● **Apply what you read**
A: In the case report, which gene carries the mutations that cause type IV Ehlers-Danlos syndrome?
B: Duplicate the section of the case report that begins at the words "Q2: Comment on" and stops after "in this population.".

● **Document extract**
========

The chest radiograph (see p502) shows gas under the right hemidiaphragm. This is not free intraperitoneal gas, but is a loop of bowel interposed between the liver and the right hemidiaphragm, the Chilaiditi sign.1

Q2: Comment on the history and computed tomogram

There was no evidence of perforative peritonitis. The computed tomogram (see p502) shows a large retroperitoneal haematoma around the aorta, but no aortic aneurysm. Spontaneous retroperitoneal bleeding is often associated with type IV Ehlers-Danlos syndrome and is the commonest cause of death in this population.


Ehlers-Danlos syndrome is an inherited disorder of collagen synthesis. Type IV, far less common than types I, II and III, is caused by a deficiency of type III collagen.2 The causative mutations in the COL3A1 gene are very variable, and are usually inherited in an autosomal dominant pattern. Biochemical examination in the present case showed the secretion of an abnormal type III collagen protein.3 DNA sequencing of cDNA produced from cultured skin fibroblasts showed a glycine (GGA) to glutamic acid (GAA) substitution at position 847 of the COL3A1 gene (fig 1). In keeping with other helical glycine substitutions, this causes severe reduction of tissue type III collagen, resulting in severely weakened arteries, intestines, ligaments, and other organs. We also detected similar changes in his mother and brother, while his maternal grandmother was a clinically silent somatic/gonadal mosaic for the error.3

Figure 1

Sequencing of DNA from patient’s cultured skin fibroblasts (reproduced from Human Genetics 1992;89:414–18, with permission from Springer Verlag, Berlin).

========

● **Entries supplied**
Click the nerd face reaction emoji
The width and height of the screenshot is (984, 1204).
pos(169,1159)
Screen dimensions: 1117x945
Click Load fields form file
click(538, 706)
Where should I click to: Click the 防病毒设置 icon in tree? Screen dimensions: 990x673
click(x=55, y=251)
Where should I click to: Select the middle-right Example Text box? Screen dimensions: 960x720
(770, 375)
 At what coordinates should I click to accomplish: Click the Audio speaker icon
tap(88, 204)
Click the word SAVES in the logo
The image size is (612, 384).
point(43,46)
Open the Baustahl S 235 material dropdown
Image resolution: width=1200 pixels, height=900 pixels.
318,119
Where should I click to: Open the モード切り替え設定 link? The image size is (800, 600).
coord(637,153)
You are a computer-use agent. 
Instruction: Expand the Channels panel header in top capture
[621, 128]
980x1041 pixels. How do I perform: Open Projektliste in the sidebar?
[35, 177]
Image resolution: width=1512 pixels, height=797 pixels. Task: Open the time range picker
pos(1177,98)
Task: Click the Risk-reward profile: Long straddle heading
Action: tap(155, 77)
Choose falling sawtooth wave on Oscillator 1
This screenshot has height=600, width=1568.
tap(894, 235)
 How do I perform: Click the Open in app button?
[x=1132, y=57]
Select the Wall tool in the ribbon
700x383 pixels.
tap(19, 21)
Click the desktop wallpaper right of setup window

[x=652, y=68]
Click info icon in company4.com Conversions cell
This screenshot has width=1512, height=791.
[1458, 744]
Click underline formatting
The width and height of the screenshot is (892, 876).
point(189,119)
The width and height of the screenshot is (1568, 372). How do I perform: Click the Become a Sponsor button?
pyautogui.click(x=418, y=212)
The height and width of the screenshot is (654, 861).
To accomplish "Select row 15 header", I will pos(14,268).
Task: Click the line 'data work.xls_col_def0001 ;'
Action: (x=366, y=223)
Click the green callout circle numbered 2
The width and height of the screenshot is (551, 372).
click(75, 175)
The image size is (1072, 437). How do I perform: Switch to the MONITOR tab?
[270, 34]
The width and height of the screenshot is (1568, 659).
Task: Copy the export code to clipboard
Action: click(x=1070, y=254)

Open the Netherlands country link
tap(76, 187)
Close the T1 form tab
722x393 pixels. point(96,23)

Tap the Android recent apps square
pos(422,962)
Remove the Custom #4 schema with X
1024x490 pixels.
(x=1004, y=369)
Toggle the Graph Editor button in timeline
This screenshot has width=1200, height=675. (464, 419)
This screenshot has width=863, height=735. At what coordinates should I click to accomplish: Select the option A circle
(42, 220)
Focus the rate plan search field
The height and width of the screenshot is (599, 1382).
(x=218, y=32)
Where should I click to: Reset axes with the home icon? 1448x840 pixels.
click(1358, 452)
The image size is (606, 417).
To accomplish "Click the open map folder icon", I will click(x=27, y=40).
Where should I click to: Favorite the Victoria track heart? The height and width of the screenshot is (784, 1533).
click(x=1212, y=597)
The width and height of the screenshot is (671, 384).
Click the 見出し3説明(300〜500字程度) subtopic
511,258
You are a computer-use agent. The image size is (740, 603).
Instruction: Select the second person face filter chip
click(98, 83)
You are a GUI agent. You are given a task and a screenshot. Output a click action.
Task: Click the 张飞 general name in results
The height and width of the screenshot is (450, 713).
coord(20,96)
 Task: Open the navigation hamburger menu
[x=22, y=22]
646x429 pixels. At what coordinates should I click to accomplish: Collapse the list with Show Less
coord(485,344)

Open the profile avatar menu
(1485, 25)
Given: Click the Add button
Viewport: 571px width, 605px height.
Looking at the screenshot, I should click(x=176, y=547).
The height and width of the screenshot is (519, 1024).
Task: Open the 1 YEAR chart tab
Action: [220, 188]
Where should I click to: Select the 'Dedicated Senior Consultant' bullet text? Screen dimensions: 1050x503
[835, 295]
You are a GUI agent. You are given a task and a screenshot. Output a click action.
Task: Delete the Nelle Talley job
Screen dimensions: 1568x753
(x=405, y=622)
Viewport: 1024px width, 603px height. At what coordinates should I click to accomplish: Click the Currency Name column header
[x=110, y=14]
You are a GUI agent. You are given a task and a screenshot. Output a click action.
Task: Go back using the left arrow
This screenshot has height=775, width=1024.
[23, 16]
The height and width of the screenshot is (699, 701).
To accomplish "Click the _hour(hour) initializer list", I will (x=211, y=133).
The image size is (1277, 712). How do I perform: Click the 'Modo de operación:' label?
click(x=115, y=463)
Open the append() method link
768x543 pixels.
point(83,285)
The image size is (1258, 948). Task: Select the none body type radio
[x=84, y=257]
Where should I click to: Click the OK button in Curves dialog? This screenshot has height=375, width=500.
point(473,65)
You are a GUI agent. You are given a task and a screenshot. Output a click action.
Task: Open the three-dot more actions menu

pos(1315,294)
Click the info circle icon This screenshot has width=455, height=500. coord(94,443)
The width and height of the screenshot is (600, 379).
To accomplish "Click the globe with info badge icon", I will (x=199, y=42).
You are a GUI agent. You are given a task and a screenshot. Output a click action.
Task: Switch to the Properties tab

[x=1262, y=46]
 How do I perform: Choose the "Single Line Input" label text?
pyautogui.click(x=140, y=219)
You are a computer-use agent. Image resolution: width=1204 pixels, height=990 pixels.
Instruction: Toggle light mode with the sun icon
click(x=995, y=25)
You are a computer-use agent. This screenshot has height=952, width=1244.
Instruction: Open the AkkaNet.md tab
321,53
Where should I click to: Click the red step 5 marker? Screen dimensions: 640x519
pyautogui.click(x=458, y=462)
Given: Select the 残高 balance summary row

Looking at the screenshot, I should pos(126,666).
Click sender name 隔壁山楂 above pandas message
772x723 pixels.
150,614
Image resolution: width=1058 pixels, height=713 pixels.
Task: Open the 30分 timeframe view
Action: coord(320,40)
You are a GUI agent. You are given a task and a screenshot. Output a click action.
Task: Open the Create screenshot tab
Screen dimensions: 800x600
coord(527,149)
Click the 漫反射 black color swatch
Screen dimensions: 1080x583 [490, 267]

========

● **Results of the exercise**
A: The COL3A1 gene.

B:
Q2: Comment on the history and computed tomogram

There was no evidence of perforative peritonitis. The computed tomogram (see p502) shows a large retroperitoneal haematoma around the aorta, but no aortic aneurysm. Spontaneous retroperitoneal bleeding is often associated with type IV Ehlers-Danlos syndrome and is the commonest cause of death in this population.